Today: Liberal Senator Starts His Bid for 2020


Senator Corey Booker’s unprecedented move to testify against a fellow senator on Wednesday has been seen by Republicans as a maneuver designed to boost his national profile for the “sake of his own presidential ambitions.”

Senator Corey Booker, (D-N.J.), 47, has been viewed by fellow Democrats as one of several possible senate candidates who may consider challenging President-elect Donald Trump in 2020.

The other possible senate contenders are Sen. Elizabeth Warren (Mass.), Sen. Kirsten Gillibrand (N.Y.) and Sen. Amy Klobuchar (Minn.), Sen. Chris Murphy (Conn.), Sen. Sherrod Brown (Ohio) and Sen. Tim Kaine (Va.), Hillary Clinton’s running mate.

Senator Booker’s strategy is going to become a popular one over the next four years and will, undoubtedly, be used by other senators with similar presidential ambitions who know that going up against the Trump administration will create a platform that commands national attention.

The Senate testimony against Sessions will give Booker plenty of national media attention, along with a chance to champion civil rights, which Democratic groups feel is a major concern when it comes to Jeff Sessions being attorney general.

Ex-presidential candidate Bernie Sanders’ (I-Vt.) senior adviser and Democratic strategist Tad Devine said about the Booker testimony, “It takes a lot of guts for a United States senator to go in to offer testimony in opposition to one of his colleagues. … I can’t remember this ever happening.”

Republicans aren’t of the same mindset and feel Booker is breaking with senate traditions of “comity” for the sake of his own his presidential ambitions.

Senator Tom Cotton ( R-Ark.) said on Facebook, “I’m very disappointed that Sen. Booker has chosen to start his 2020 presidential campaign by testifying against Sen. Sessions.”

Cotton described Booker’s testimony as “a disgraceful breach of custom” and questioned his motives by noting that last year the New Jersey legislator said he was “honored to partner with Sessions on a resolution honoring civil rights activists.”

According to The Hill, Senator Booker’s spokesman said Booker made this statement earlier this week:
“I do not take lightly the decision to testify against a Senate colleague. … Senator Sessions’ decades-long record is concerning in a number of ways, from his opposition to bipartisan criminal justice reform to his views on bipartisan drug policy reform, from his efforts earlier in his career to deny citizens voting rights to his criticism of the Voting Rights Act, from his failure to defend the civil rights of women, minorities, and LGBT Americans to his opposition to common-sense, bipartisan immigration reform.”
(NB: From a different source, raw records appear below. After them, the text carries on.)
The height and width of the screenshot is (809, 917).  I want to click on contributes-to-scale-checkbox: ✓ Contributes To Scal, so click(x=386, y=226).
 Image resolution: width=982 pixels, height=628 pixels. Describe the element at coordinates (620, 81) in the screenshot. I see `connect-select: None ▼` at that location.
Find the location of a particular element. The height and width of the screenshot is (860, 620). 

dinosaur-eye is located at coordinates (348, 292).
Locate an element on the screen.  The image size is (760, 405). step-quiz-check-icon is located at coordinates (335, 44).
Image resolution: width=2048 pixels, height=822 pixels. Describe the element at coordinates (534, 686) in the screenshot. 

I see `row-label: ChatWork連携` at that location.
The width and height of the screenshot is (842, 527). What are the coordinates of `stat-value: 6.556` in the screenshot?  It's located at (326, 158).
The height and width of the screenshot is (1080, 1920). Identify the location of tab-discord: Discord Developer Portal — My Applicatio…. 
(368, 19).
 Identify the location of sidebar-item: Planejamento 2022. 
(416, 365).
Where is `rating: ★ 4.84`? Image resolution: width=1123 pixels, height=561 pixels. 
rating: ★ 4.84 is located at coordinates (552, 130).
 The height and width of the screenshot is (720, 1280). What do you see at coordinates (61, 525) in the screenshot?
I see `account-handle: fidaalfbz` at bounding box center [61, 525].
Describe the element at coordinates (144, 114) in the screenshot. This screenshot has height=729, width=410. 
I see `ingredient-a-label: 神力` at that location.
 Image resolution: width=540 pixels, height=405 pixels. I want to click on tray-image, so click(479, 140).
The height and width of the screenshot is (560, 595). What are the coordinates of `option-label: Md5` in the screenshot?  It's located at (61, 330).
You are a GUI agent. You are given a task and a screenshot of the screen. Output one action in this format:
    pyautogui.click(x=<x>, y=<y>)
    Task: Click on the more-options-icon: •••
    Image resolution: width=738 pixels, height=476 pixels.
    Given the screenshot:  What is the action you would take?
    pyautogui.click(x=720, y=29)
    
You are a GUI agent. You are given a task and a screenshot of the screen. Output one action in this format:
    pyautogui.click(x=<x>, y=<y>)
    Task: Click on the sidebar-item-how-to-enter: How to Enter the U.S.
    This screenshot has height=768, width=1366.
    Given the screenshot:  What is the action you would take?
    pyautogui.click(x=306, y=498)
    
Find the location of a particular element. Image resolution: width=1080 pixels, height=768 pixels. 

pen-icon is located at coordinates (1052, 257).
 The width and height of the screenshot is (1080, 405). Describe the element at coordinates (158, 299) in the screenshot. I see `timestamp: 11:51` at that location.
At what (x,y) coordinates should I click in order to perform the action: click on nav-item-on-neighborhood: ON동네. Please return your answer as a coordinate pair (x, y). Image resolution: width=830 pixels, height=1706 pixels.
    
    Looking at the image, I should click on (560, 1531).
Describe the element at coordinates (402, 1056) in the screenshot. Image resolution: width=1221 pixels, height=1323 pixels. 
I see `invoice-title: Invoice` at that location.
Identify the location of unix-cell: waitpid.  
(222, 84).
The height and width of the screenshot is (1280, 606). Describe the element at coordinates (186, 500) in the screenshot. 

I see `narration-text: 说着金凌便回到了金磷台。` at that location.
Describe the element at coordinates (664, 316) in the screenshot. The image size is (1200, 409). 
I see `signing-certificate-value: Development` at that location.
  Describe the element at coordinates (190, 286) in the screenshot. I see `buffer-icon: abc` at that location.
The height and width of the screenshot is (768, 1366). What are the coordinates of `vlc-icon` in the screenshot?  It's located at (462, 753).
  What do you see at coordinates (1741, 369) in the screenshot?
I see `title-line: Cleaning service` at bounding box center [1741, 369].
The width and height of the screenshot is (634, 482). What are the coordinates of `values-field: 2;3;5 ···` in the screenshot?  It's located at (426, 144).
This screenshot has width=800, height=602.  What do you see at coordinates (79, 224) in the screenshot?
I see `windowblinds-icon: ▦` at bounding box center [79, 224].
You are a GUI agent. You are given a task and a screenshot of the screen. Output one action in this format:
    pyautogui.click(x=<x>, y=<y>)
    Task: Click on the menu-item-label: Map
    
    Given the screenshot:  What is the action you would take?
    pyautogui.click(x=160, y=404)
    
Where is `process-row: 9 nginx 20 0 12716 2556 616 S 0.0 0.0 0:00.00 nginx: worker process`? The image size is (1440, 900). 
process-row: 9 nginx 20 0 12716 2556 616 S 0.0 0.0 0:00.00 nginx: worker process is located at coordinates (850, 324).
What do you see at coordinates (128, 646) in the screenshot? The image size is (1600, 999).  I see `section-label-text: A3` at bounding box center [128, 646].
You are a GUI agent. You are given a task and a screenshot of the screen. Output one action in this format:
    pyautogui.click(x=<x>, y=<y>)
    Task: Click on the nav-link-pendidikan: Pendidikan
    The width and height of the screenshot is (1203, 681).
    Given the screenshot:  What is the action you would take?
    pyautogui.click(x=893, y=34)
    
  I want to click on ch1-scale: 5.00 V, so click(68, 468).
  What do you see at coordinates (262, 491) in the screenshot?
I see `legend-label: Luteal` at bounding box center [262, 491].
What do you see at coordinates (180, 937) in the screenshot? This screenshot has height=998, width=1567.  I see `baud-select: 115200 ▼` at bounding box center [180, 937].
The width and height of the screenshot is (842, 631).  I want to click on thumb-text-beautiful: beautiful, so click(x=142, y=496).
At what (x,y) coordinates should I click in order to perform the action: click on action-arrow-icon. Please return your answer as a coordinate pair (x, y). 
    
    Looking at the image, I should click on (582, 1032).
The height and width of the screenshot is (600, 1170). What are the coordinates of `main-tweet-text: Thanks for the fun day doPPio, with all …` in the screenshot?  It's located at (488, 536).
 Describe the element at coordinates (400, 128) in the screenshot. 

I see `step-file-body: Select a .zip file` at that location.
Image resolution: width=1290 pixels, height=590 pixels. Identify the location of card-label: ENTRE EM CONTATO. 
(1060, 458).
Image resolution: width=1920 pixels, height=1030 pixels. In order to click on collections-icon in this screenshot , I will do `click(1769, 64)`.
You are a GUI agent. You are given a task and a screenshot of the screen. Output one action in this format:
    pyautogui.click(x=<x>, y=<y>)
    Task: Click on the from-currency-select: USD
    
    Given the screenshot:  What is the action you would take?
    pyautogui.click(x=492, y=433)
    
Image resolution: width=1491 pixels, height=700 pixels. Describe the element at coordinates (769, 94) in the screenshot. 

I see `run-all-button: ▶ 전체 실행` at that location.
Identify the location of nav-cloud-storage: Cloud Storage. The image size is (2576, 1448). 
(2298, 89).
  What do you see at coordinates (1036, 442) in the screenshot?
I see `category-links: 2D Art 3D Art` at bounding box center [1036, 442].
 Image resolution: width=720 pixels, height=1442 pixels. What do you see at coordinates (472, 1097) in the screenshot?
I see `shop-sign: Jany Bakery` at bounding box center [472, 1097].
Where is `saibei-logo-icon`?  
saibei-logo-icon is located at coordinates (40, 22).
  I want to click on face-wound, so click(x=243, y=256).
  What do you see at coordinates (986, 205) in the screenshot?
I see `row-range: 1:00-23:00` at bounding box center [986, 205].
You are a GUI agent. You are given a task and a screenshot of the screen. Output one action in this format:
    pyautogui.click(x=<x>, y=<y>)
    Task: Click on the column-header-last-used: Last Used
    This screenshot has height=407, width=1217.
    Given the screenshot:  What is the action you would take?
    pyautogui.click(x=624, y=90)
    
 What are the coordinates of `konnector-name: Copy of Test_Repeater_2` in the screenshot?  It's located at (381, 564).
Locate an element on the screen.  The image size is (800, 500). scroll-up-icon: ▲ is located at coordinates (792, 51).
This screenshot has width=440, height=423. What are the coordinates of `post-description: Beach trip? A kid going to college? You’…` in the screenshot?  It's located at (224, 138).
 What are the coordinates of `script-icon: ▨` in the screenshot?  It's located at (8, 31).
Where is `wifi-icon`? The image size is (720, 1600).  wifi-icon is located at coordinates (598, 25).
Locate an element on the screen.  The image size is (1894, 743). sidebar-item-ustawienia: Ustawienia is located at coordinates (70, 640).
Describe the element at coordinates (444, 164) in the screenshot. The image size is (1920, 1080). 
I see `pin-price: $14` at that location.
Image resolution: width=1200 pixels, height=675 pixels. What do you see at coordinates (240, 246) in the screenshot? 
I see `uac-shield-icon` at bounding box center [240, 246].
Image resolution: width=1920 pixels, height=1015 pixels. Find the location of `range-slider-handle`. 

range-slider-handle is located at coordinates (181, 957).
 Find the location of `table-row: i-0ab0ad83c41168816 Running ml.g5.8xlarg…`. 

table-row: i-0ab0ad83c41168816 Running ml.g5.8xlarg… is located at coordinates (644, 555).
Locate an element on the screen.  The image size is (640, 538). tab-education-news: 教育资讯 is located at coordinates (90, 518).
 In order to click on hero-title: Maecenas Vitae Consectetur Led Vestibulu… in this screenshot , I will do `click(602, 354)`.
Steve Elmendorf, a Democratic lobbyist and strategist, said this about Booker, “He is someone with a demonstrated leadership in civil rights and he feels very strongly about Sen. Sessions’ civil rights record. We’re in a unique moment here where we have a new president who’s trying to put a bunch of people into office who are extreme.”

As far as Elmendorf is concerned about senators using the Trump administration as a springboard for raising their profile, he said, “Donald Trump is going to give people a great opportunity to build that profile. If you’re a Democrat, you have a lot of opportunities to show you can stand up to this guy, which people in the party want to see.”